## Requests
1) In the mailing-list exchange about Prosody, why does the reply recommend version 0.9.x?
2) Set out as a numbered list the lines of the listing starting with the line that contains "Task: Tap the" and going on through the line that contains "Action: [x=243, y=378]", skipping blank lines and leaving out the pictures.

## Selection
On 19 January 2014 21:28, Daniel Pocock <dan...@pocock.com.au> wrote:
> On 19/01/14 10:46, Dave Cridland wrote:
>
> On Sun, Jan 19, 2014 at 8:43 AM, Daniel Pocock <dan...@pocock.com.au> wrote:
>>
>> As mentioned in the other email, FOSDEM is coming up, maybe that will be
>> an opportunity to discuss in person?  (Please don't let my .au domain
>> deceive you, I'm based in central Europe)
>
>
>> Sadly, I don't think Matt is joining us this time around; perhaps this might
>> change his mind, though. There'll certainly be other Prosody developers
>> present, though, I'd hope.

I wasn't, but I'll see what I can do.

> Just some initial discussion points for the Debian implementation, if
> anybody could comment on any of these areas we could start building up a
> wiki about it and that will evolve into the project plan:
>
> a) the DSA team always prefer to use packages from the stable distribution
> (or the stable backports), is there any compelling reason we should not use
> those versions for this project?  Here they are:
> http://packages.qa.debian.org/p/prosody.html
> - stable= 0.8.2
> - backports = 0.9.1
> I see 0.9.2 is on the Prosody web site - to get that into backports probably
> takes at least three weeks anyway

I strongly recommend 0.9.x if you can - we put in a lot of work
improving lots of things, in areas such as performance and security
enhancements.

> b) Debian Developers have been given RTC passwords for TURN and SIP and
> hopefully XMPP.  They are hashed using HA1 for DIGEST/HMAC algorithms such
> as SIP and TURN.  Can XMPP use these password hashes or do we need to hash
> them in some other format?

Sure, Prosody has pluggable authentication, whatever format you have
should be pretty easy to use.

## Extracted data
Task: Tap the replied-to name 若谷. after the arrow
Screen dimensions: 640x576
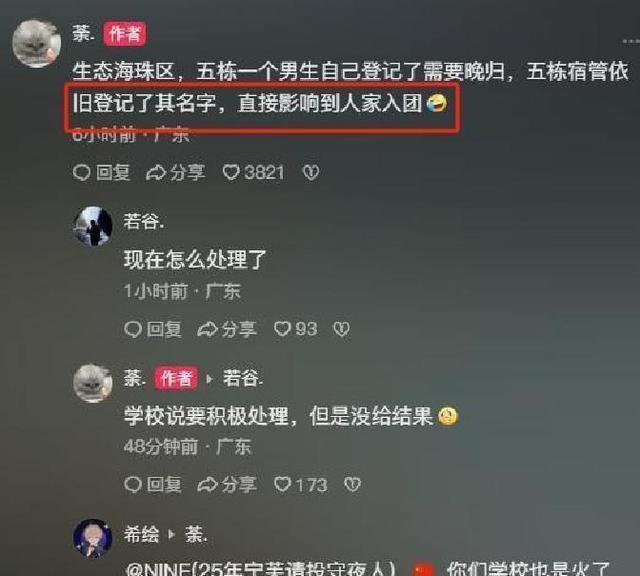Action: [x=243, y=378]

* * *

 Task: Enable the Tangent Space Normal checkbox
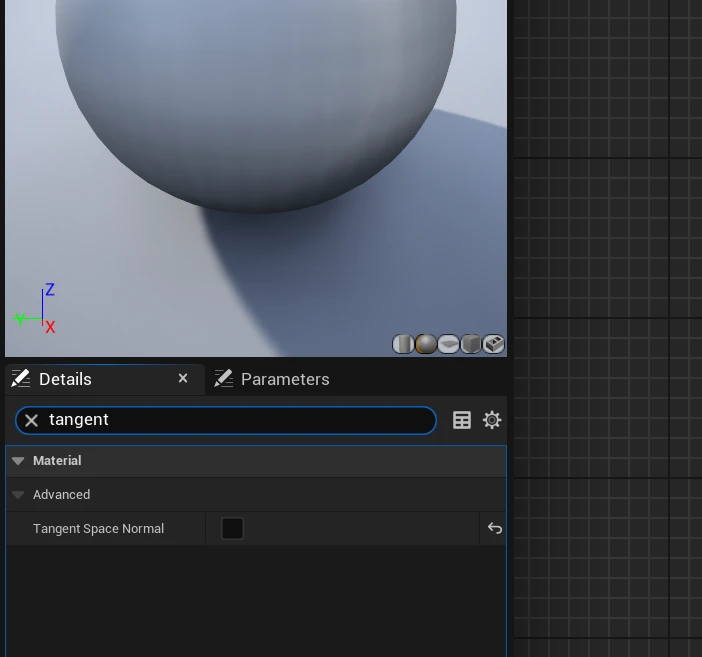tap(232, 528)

## Worked solutions
1) The reply recommends 0.9.x because a lot of work went into improving many things in that series, including performance and security enhancements.

2)
1. Task: Tap the replied-to name 若谷. after the arrow
2. Screen dimensions: 640x576
3. Action: [x=243, y=378]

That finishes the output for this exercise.